One word: diversification. That's specifically in regards to AT&T's current smartphone offerings. The $49 iPhone 3GS bargain certainly helped, but 40% of the smartphone sales during the first quarter were made up by Android, Windows Phone 7, and BlackBerry devices. AT&T CEO and president Ralph de la Vega addressed this in the conference call:
Smartphone sales helped drive wireless data revenue growth of 24%, up nearly $1 billion year over year. We had our largest first-quarter smartphone sales ever, signing up 5.5 billion customers, both upgrades and new subscribers. The number of smartphones on our network increased by about 2.4 million in the quarter, up 9 million in the last 12 months. These results reflect another strong quarter for iPhone activations, with more than 3.6 million activated during the quarter. That's almost 1 million more than last year, with 23% of these subscribers new to AT&T. We also had a strong quarter with other smartphones, selling more than 2 million other smartphones this quarter. That's twice as many as we added in the first quarter of 2010. This was driven by BlackBerrys, Windows Phone 7 devices, and significant growth in new Android models. In fact, during the last six months, our monthly sales of Android devices have more than doubled.
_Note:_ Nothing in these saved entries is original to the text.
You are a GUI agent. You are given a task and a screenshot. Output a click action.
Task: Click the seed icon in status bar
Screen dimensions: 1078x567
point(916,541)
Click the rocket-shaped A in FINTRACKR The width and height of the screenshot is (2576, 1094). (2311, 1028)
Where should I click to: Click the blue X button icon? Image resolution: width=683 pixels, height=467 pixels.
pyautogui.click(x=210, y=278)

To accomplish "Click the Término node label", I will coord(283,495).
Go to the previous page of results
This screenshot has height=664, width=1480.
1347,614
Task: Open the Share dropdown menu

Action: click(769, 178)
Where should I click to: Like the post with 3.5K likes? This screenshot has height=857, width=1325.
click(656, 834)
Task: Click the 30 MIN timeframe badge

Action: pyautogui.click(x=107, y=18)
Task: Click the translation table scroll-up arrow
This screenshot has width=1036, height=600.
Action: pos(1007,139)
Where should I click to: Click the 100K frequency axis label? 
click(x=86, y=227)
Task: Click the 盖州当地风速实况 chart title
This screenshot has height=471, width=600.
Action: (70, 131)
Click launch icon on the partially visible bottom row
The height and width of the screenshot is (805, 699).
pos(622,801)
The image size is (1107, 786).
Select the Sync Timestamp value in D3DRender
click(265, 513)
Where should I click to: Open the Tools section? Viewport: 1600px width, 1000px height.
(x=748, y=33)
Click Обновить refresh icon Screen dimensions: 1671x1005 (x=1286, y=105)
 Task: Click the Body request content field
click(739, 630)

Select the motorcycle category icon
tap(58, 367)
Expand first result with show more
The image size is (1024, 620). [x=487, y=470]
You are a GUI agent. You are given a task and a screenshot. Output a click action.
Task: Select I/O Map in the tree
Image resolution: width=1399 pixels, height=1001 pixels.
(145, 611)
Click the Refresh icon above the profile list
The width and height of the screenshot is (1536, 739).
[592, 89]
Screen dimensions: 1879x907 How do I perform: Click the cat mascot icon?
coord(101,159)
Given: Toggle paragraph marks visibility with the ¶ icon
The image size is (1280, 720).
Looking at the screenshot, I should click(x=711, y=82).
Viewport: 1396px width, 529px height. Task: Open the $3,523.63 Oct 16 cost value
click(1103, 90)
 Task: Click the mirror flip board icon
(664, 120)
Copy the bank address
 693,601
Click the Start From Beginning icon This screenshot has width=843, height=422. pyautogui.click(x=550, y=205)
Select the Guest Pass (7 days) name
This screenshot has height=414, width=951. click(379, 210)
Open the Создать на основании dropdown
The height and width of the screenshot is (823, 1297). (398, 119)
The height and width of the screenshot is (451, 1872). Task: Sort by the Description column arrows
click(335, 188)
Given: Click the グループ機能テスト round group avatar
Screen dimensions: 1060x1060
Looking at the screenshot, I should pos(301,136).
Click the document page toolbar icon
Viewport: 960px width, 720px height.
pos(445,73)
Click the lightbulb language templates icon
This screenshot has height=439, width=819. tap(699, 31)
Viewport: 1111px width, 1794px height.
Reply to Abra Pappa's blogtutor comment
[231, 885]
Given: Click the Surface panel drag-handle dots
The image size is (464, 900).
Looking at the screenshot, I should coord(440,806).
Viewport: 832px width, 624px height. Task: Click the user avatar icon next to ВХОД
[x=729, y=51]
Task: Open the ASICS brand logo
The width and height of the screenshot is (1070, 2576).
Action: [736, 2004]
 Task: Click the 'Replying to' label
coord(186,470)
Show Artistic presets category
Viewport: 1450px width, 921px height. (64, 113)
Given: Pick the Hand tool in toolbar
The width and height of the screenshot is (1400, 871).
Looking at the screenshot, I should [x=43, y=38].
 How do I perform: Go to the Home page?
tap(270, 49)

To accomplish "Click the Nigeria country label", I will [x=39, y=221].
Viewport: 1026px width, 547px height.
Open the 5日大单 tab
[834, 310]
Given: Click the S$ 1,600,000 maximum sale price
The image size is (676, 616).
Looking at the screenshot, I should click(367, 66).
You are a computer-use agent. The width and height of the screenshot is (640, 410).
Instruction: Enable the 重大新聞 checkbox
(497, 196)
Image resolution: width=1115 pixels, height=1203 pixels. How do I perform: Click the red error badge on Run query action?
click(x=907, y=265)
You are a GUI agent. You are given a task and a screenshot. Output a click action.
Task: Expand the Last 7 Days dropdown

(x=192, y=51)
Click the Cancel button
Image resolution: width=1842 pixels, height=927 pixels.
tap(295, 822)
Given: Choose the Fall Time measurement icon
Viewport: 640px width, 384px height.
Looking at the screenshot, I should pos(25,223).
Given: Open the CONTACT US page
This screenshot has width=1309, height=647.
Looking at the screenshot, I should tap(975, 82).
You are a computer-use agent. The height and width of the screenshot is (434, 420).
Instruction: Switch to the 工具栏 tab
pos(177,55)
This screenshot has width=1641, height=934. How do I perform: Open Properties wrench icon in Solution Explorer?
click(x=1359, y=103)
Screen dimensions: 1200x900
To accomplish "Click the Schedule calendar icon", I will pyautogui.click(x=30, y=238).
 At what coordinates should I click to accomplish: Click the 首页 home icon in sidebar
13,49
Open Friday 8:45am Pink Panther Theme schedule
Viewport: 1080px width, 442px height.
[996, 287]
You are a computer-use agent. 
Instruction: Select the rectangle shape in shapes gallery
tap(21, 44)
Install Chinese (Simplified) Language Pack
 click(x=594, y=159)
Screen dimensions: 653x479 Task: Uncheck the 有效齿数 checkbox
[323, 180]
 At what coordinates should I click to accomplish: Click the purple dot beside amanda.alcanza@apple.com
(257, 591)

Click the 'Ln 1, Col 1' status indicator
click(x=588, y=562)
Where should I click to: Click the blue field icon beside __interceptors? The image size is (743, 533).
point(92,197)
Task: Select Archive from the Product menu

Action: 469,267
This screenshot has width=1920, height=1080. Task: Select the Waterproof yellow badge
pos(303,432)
We still see a lot of upside here.
AT&T execs specifically cited the new HTC Inspire 4G and Motorola Atrix 4G, two impressive handsets priced on contract at $99.99 and $199.99 respectively, as products that boosted revenue per unit number significantly.
However, all of this has to be taken with a grain of salt as AT&T didn't reveal exact sales figures, so it really could just be PR spins. Additionally, these numbers seem more impressive because everyone expected AT&T to flop (for at least a quarter) after losing iPhone exclusivity. CFO Rick Lindner admitted during the call:
In terms of churn, frankly, we expected a slight uptick in churn when another carrier launched the iPhone. Our expectations, I think, were generally less -- more modest in terms of churn increase than external expectations. We believed in our broadband strategy, our wireless strategy. We felt we were prepared for changes in exclusivity, and actually, the results came in better than we expected.
Nevertheless, it was high time for AT&T to start opening up more to the Android platform, along with more BlackBerry and Windows Phone 7 options. The next iPhone model isn't expected to be announced and/or launched until September, which should make for a good holiday season for AT&T, but the carrier is going to need to rely on other smartphone makers and operating systems until then. At least AT&T is off to a good start.